Supplied data:

## start

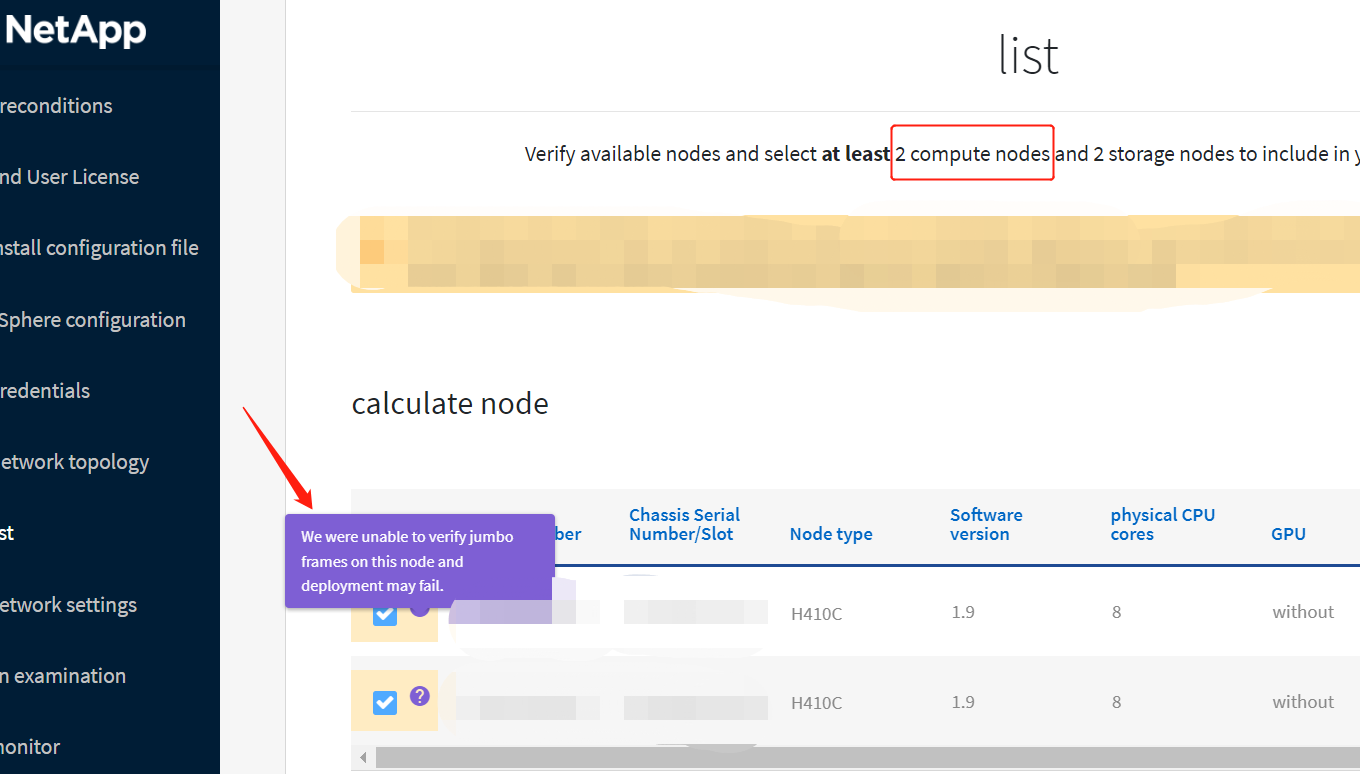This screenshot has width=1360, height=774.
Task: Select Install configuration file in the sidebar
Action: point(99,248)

## end
## start

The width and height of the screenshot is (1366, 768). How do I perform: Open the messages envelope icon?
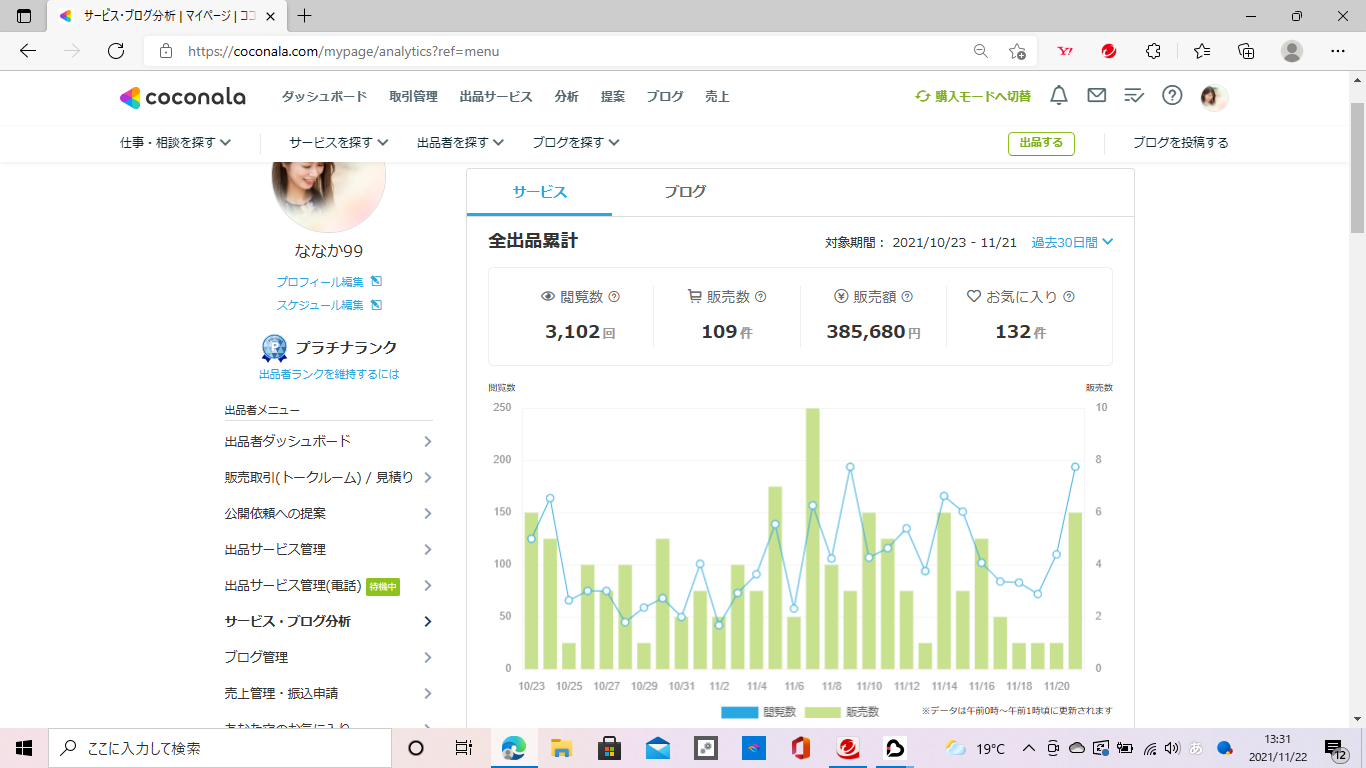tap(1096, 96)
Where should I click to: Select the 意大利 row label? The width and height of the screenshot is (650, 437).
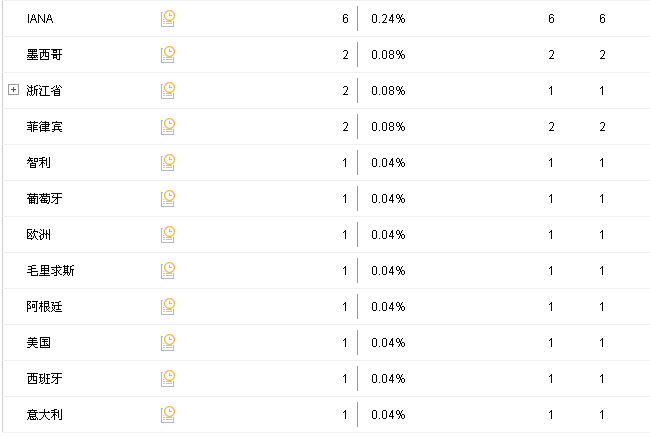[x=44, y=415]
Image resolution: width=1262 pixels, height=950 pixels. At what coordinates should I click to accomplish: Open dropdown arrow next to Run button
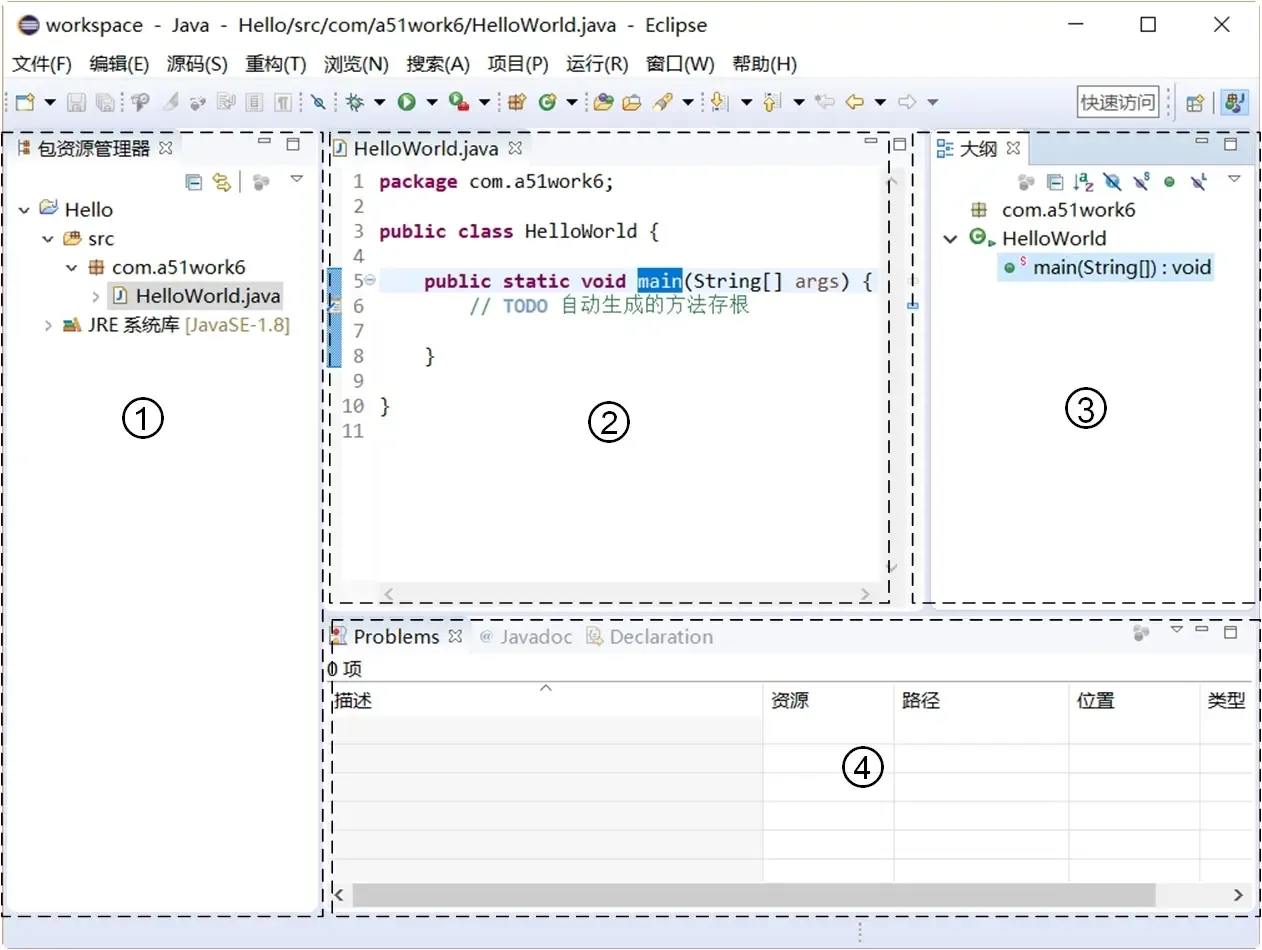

## end

The task:
Revise the data from the line containing "Where should I" down through the line containing "Image resolution: width=1262", changing "Run button" to "Stop button" and leaving everything else as it is. Leave the pictures out of your answer.

Expected output:
Where should I click to: Select the 意大利 row label? The width and height of the screenshot is (650, 437).
[x=44, y=415]
Image resolution: width=1262 pixels, height=950 pixels. At what coordinates should I click to accomplish: Open dropdown arrow next to Stop button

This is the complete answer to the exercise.